WORK INSTRUCTION:
Collect each line of the records containing the string "will".

INFORMATION PROVIDED:
◆ ◆ ◆

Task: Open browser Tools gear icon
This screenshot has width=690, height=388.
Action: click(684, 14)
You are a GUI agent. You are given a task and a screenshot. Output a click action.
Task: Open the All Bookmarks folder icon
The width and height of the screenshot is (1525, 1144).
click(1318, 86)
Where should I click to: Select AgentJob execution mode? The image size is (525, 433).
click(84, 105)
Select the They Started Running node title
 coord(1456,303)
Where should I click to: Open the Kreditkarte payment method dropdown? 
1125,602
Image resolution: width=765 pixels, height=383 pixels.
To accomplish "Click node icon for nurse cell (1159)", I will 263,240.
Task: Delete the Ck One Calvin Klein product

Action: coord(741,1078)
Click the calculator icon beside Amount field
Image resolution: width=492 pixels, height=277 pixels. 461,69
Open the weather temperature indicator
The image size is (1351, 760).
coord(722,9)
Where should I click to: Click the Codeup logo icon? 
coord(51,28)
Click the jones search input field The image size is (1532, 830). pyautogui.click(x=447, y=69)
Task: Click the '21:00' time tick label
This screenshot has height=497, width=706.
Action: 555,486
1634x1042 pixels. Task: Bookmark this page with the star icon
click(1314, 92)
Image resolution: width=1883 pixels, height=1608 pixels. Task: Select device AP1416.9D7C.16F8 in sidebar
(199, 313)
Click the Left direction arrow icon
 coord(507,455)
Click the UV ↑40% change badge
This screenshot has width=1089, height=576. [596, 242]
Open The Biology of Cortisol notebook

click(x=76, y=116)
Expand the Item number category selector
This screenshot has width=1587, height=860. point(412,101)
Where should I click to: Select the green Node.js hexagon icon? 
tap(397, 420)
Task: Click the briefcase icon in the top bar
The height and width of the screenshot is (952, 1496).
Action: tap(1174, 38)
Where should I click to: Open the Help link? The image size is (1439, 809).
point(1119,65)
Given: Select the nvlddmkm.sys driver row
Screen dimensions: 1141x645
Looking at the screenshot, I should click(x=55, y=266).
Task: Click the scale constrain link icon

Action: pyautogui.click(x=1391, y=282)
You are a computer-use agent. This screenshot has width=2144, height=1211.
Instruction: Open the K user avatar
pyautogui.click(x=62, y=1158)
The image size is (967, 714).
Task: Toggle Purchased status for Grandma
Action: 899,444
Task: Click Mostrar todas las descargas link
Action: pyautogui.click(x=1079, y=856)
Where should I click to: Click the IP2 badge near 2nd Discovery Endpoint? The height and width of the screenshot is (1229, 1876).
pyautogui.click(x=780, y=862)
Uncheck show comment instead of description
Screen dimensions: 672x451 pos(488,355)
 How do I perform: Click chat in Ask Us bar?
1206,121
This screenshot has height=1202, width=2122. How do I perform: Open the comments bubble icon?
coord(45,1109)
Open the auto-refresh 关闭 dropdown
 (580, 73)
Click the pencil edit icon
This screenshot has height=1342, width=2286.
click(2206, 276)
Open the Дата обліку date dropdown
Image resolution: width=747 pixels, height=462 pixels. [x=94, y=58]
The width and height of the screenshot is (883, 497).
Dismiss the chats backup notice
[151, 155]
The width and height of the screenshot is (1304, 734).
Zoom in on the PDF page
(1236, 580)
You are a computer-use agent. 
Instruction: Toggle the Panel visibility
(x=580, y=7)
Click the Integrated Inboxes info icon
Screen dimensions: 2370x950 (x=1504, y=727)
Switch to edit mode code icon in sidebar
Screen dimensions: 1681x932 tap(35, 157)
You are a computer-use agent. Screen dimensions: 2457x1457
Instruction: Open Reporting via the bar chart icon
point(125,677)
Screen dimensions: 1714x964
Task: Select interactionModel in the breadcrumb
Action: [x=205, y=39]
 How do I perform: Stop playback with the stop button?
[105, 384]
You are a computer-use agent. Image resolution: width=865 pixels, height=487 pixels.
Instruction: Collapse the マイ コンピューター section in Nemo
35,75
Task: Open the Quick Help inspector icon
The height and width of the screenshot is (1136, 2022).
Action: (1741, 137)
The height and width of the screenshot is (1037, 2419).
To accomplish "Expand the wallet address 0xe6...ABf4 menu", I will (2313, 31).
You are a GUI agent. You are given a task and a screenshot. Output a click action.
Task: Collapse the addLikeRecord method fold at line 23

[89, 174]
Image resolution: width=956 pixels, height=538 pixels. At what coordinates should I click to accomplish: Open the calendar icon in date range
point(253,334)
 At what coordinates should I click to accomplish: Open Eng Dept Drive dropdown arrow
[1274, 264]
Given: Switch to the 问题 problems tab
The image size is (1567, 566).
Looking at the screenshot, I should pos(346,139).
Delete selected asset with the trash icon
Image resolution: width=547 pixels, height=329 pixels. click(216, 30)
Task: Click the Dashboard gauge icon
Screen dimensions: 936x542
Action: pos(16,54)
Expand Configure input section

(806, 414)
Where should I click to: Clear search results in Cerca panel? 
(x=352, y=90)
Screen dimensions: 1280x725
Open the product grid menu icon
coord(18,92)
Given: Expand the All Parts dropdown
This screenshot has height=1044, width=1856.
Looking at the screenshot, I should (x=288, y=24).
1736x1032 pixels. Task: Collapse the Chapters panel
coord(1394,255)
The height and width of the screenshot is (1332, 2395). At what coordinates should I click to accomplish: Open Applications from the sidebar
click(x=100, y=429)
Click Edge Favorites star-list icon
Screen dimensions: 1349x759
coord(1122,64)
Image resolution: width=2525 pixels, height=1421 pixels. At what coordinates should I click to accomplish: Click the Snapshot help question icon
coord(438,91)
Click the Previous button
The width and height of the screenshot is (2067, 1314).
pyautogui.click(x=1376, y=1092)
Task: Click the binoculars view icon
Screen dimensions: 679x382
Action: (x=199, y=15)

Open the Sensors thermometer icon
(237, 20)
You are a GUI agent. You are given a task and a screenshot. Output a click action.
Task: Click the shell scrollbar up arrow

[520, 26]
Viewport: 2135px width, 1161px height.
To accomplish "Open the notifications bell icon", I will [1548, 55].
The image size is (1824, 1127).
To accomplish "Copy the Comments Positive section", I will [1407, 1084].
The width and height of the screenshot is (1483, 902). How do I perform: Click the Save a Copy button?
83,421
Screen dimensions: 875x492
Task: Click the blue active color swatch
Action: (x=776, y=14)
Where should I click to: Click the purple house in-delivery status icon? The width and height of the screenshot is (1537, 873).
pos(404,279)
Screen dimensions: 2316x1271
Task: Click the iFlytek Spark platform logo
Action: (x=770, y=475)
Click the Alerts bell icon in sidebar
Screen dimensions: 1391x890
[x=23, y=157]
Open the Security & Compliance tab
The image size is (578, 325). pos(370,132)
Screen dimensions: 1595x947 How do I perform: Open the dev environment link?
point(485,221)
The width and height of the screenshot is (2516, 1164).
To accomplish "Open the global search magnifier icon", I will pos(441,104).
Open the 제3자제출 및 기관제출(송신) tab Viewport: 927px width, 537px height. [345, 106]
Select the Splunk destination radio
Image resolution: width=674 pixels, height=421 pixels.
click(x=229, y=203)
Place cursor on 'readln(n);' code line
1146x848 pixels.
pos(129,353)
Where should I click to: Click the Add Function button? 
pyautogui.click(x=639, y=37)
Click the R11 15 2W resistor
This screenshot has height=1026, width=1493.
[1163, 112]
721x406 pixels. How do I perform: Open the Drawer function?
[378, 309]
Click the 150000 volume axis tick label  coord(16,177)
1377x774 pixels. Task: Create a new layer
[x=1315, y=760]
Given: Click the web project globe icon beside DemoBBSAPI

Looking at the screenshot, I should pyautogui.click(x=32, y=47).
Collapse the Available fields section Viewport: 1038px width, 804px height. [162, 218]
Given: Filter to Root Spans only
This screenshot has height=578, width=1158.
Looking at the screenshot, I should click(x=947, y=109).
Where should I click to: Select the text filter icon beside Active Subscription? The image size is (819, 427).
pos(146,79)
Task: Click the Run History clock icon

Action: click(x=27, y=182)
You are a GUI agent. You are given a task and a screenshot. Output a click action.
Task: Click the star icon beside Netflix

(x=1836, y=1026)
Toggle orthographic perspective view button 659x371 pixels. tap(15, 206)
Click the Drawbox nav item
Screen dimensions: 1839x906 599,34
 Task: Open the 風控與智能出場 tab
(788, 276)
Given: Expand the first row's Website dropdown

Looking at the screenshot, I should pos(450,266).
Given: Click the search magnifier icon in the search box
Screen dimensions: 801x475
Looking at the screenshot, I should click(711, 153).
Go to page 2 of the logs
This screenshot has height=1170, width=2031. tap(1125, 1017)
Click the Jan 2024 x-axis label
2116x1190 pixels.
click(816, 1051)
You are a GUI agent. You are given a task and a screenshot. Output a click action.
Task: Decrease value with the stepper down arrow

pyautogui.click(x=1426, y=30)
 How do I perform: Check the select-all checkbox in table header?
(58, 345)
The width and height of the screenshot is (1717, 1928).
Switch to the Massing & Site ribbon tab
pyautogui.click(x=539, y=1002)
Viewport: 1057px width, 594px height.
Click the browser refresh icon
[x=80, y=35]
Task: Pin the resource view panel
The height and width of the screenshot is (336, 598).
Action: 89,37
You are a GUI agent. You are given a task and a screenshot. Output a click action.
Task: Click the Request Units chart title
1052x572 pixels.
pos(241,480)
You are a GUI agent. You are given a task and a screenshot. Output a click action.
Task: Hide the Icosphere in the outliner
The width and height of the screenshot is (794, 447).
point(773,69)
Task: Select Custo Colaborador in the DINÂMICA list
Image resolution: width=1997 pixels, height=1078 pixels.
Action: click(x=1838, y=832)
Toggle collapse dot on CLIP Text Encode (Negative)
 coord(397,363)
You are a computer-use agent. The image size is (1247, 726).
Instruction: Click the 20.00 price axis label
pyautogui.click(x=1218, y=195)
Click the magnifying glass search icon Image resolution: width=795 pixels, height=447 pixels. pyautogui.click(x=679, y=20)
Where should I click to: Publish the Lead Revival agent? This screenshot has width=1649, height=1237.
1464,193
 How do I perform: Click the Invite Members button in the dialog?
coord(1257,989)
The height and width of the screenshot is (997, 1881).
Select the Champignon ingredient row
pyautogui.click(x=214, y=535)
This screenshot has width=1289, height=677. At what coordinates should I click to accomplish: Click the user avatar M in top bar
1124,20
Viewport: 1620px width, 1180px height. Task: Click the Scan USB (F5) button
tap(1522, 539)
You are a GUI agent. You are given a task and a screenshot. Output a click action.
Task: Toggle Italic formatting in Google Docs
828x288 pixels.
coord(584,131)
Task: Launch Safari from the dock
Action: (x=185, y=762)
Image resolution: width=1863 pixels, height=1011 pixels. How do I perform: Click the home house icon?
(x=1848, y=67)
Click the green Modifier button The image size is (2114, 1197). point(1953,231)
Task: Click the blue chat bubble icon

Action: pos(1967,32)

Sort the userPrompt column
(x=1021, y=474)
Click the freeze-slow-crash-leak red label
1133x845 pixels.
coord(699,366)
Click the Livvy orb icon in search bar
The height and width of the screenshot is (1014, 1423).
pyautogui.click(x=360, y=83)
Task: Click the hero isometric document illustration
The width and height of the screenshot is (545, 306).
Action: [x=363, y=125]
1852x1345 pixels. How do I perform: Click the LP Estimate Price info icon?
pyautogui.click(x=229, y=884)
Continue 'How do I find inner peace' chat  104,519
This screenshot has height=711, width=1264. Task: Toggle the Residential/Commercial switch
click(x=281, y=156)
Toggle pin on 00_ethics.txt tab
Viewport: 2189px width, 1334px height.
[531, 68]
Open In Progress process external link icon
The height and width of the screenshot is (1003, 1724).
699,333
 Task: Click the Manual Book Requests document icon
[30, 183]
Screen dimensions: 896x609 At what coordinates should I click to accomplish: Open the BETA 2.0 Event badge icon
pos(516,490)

◆ ◆ ◆

ANSWER TO THIS EXERCISE:
To accomplish "Click node icon for nurse cell (1159)", I will 263,240.
To accomplish "Expand the wallet address 0xe6...ABf4 menu", I will (2313, 31).
To accomplish "Open the notifications bell icon", I will [1548, 55].
To accomplish "Copy the Comments Positive section", I will [1407, 1084].
To accomplish "Open the global search magnifier icon", I will pos(441,104).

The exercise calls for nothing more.